To practice yoga is to practice connection. The asanas are a vehicle to drive me closer to my Self. The ability to progress into asanas I had only dreamed of has been a big fucking bonus physically,  mentally and emotionally, thus, leading to a deeper connection of Self. Today I was tagged by @melonnn11 to #stopdropandyoga. I had an epiphany about irony and connection which led me to drawing out my Instagram post.

The reason I know @melonnn11 is because I won a scholarship to @rinayoga yoga teacher training through the #resolvetoevolve 30 day challenge on Instagram.  @melonnn11 was one of the hosts. I was beyond stoked because all I had to do was post a yoga pose chosen by @rinayoga each day for 30 days, and write about what the postures represent for me and peel away the layers as I wrote. Sounds simple, right? It was. I told myself I was going to be nitty gritty raw and be as vulnerable as possible because I wanted to win this damn challenge. Bad. Sounds easy, right? It wasn't. Buttons were pushed and triggers were activated. What I was winning was the opportunity to receive greater knowledge to practice and pass on to you, from a badass yogi and yoga teacher - Rina Jakubowicz @rinajaku.
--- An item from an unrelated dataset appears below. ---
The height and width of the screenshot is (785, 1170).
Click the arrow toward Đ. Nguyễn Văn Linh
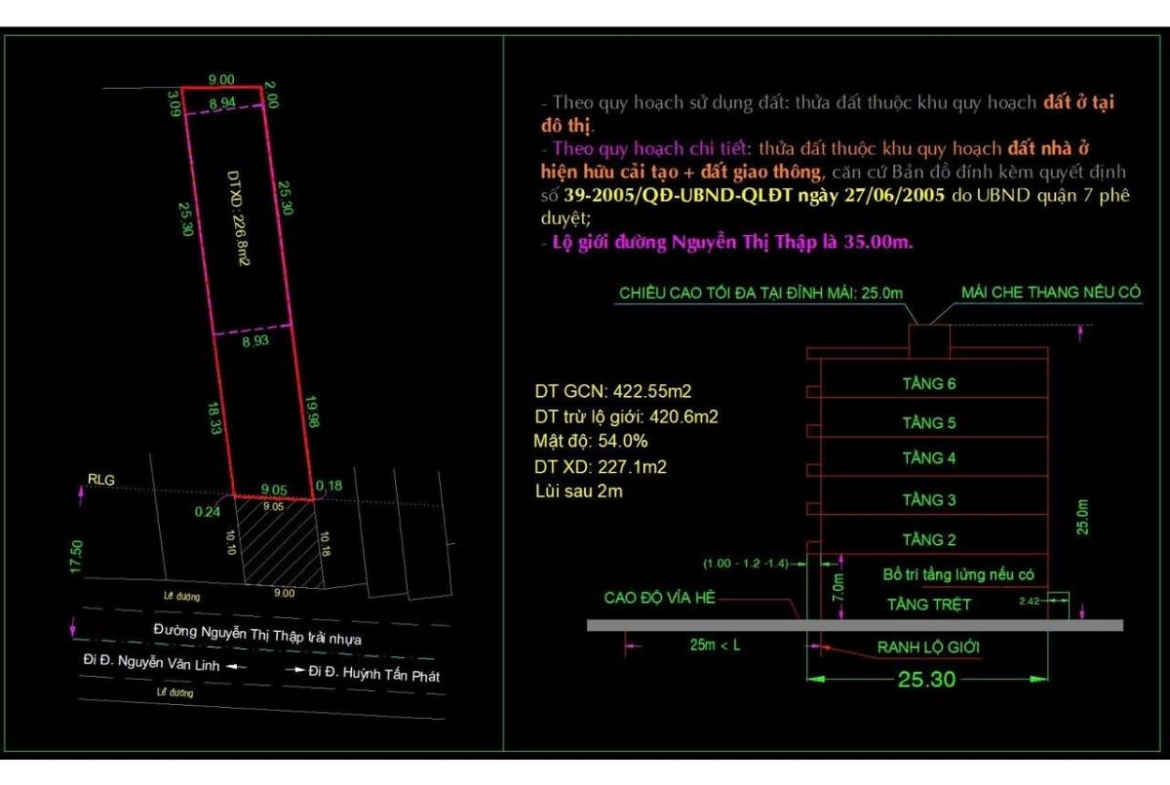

So, I put myself out there for the world to read about my fears, insecurities, opportunities for growth and strengths that keep me moving forward. The world also learned more about why I am a yogi, yoga teacher and now, surfer. I won! Holy shit! For the first time, I won something that, to me, was priceless. I've believe every "thing" has a price tag. The irony is I won the teacher training, however, I will not receive the training because I can not afford the trip where the training is taking place. It does sadden me that I can not make the trip and I'll miss out on the training, however, I still consider myself a winner. The 30 day challenge represented me working toward connecting deeper. That is what I accomplished, so, in my eyes, I still won.

After 13 years in the salon world as a makeup and eyebrow artist, I left a lucrative career to pursue my passion and fulfill my soul of teaching yoga. My goal is to being able to facilitate a space for adults to feel included and connected and that is where yoga classes, yoga & surf workshops and camps all come into play. I knew it was going to be a challenge, but, fuck, it has been an up-hill battle. I pendulum between feelings of strength, being overwhelmed and stressed, and defeat. When It's all in one day, I want to tap out; but, I pull myself together and keep charging because it's what I do. 

It was those feelings of defeat that lead me to recently meeting an incredible woman, Kate Brenton @wisdomofone. Kate is a limi limi practitioner and is, seriously, a gift. Jen Pastiloff @jenpastiloff is from whom I received the referral. Funny thing is, I have yet to meet @jenpastiloff, but, her energy and vibrancy is so potent from her posts and videos from Instagram and Facebook, that I feel connected to her. I instantly felt connected to Kate as well upon seeing a video of her that Jen recorded after her session with Kate. Less than 24 hours later after viewing Jen's video, I had my first session with Kate. These two beautiful souls have filled me with energy and have touched me in a way that I felt included and connected; in turn, they, helped picked me up off my ass when I've been down. Inclusivity and connection are meaning behind why I do what I do and these ladies are living it as well. 

I find it interesting that my backbends have opened up drastically as of recent. This pose represents my will to bend so I don't break. My will to bend to make it over a hurdle. This backbend represents a feeling of connection. I close my eyes and open my heart and welcome in the unknown. The power of connection is electrifying when we stop and close our eyes, open our ears and hearts to giving and receiving. Connection comes through surrender and acceptance. It is through practicing yoga and surfing that I strive to connect to as many people as possible in a way that I have connected with Jen and Kate. It is a feeling. It is an instinct. It is a love without labels or judgement. I want you to know - I hear you, I open my heart to you and I believe in you. I believe in the power of connection.